**Records for the exercise**
---

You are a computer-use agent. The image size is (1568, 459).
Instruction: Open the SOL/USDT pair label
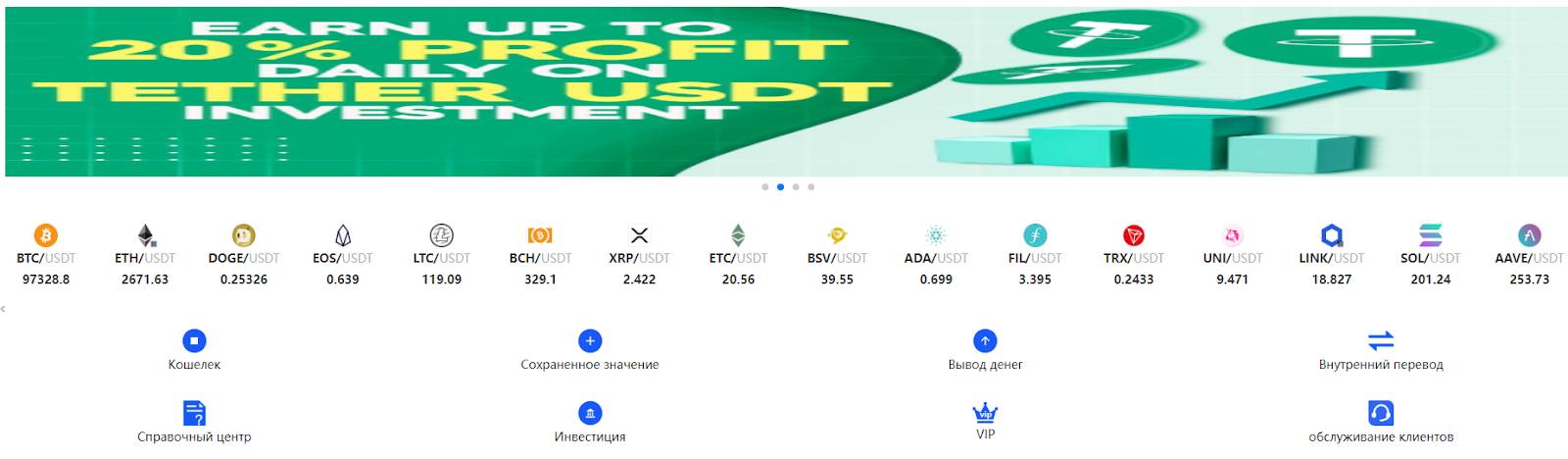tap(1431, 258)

---

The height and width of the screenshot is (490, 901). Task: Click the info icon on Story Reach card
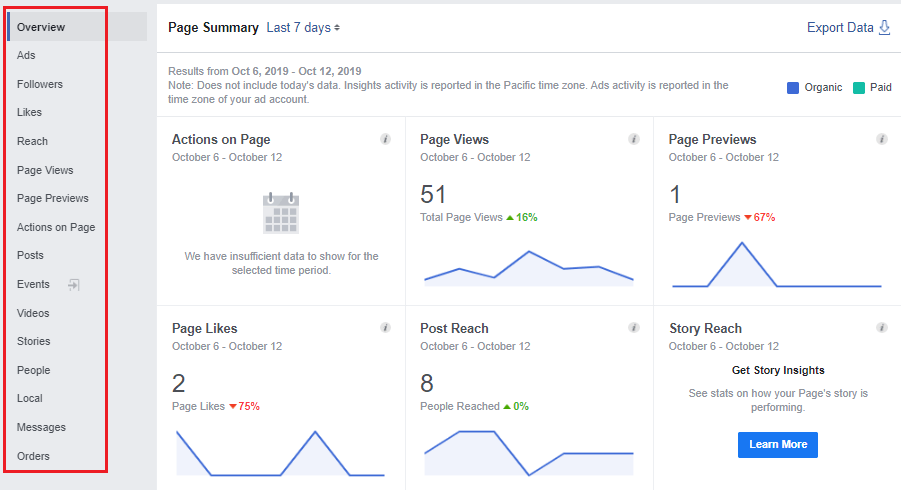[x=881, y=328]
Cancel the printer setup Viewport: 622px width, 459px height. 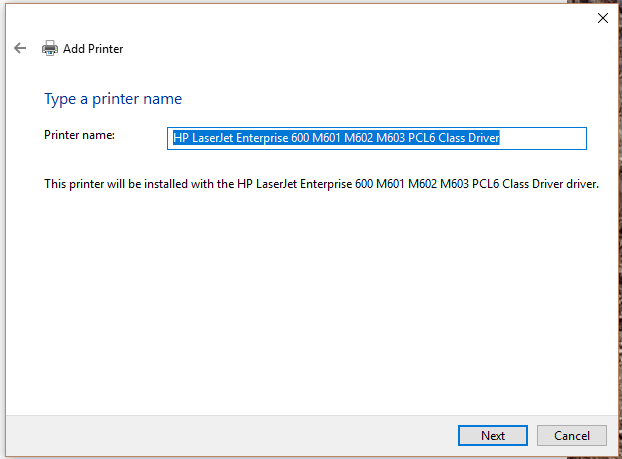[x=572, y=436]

---

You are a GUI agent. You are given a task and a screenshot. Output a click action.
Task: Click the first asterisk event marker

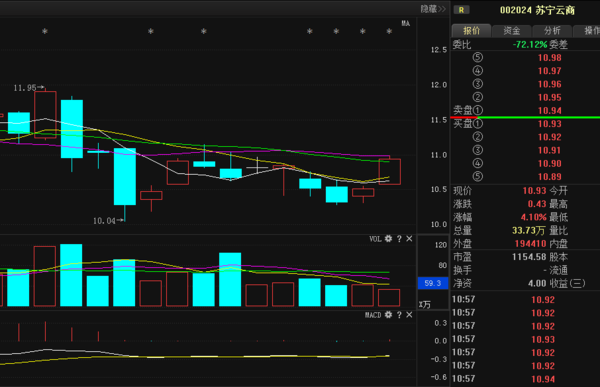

---

**What needs to be done**
Each line above that contains the string "agent" should be identified and copied.

**Answer box**
You are a computer-use agent. The image size is (1568, 459).
You are a GUI agent. You are given a task and a screenshot. Output a click action.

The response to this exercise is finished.